Problem requirements: Update the judgment excerpt by reproducing it starting with "At a case management" and going on through "could not agree.", substituting "orders" for "directions".

** Start of Extracted text **

6.At this point in 2011, Mr. Hai instructed solicitors and litigation was threatened. Mr. Woodhouse, who represents Mr. Hai at this trial, acknowledged that the correspondence from Mr. Hai’s solicitors at this time was aggressive and insistent. However, without giving any indication as to why, in about November 2011 Mr. Hai dis-instructed these solicitors and there was no further communication over the following nine months.
7.By September 2012, having heard nothing further, Mrs. Bagum’s solicitors took the initiative, discovered a contact address and email for Mr. Hai and contacted him. They suggested valuing the property with a view to Mr. Hai selling his interest in it to Mr. Hafiz.
8.Proceedings seeking an order obliging Mr. Hai to sell his interest to Mr. Hafiz – alternatively, an order for sale – were issued in December 2012. Mr. Hai has served a defence and counterclaim for rent attributable to his one third share of the value of the property; also damages for certain insults which he says that he and his wide received at the hands of his family before they left.”
 Paragraph 9 of Mrs. Bagum’s Particulars of Claim asserted that, in the light of the family division which I have described, she wished i) to sell the Property or ii) for Mr. Hai to sell his interest in the Property to Mr. Hafiz. She asserted that Mr. Hai had demonstrated a reluctance to co-operate with any sale or transfer of the Property to herself, to Mr. Hafiz or to a third party. By his Defence, at paragraph 3, Mr. Hai had pleaded:“As to Paragraph 9, the Second Defendant (i.e. Mr. Hai) agrees that the Property should be sold.”He denied that he had been uncooperative to date.
 At a case management hearing before HHJ Hornby, directions were given for valuation evidence by separate experts, with further provision for the appointment of a Single Joint Expert if the parties’ experts could not agree.

** End of Extracted text **
** Start of Entries **

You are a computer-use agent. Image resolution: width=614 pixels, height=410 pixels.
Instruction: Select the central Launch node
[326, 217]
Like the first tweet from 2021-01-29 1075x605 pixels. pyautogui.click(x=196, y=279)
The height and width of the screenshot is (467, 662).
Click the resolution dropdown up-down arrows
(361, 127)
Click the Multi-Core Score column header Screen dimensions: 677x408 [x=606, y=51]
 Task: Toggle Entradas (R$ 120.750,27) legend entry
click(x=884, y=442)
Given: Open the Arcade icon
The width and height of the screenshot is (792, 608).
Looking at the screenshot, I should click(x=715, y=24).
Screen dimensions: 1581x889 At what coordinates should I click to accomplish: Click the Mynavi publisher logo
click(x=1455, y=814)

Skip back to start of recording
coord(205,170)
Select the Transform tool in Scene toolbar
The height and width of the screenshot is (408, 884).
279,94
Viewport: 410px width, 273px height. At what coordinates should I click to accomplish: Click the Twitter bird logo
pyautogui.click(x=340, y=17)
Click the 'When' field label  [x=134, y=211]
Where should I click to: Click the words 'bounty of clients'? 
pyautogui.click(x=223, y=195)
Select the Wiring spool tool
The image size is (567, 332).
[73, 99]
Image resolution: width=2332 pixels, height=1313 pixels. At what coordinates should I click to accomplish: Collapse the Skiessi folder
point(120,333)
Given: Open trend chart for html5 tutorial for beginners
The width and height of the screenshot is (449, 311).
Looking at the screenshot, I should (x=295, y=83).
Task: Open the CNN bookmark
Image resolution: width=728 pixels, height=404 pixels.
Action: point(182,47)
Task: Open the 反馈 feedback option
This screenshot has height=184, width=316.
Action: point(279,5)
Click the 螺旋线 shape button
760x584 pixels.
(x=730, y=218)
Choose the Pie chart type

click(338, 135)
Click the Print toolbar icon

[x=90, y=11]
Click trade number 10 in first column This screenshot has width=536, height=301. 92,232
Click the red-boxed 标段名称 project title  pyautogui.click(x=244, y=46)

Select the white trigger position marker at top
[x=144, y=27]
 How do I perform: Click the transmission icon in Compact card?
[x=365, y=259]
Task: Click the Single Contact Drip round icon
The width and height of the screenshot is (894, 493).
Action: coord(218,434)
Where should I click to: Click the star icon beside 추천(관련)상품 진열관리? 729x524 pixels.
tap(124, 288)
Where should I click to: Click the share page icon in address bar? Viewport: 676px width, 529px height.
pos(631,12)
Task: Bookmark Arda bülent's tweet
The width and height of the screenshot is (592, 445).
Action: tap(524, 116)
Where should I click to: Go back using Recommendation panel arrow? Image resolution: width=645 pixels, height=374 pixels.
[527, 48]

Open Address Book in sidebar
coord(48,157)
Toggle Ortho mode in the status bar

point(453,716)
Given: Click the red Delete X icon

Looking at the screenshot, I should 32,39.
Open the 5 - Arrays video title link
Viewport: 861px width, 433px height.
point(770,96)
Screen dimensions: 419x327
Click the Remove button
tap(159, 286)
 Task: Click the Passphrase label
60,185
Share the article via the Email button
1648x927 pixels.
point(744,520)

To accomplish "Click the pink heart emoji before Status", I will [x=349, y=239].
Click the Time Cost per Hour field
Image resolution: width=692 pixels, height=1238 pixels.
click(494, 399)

** End of Entries **

Result of this exercise:
At a case management hearing before HHJ Hornby, orders were given for valuation evidence by separate experts, with further provision for the appointment of a Single Joint Expert if the parties’ experts could not agree.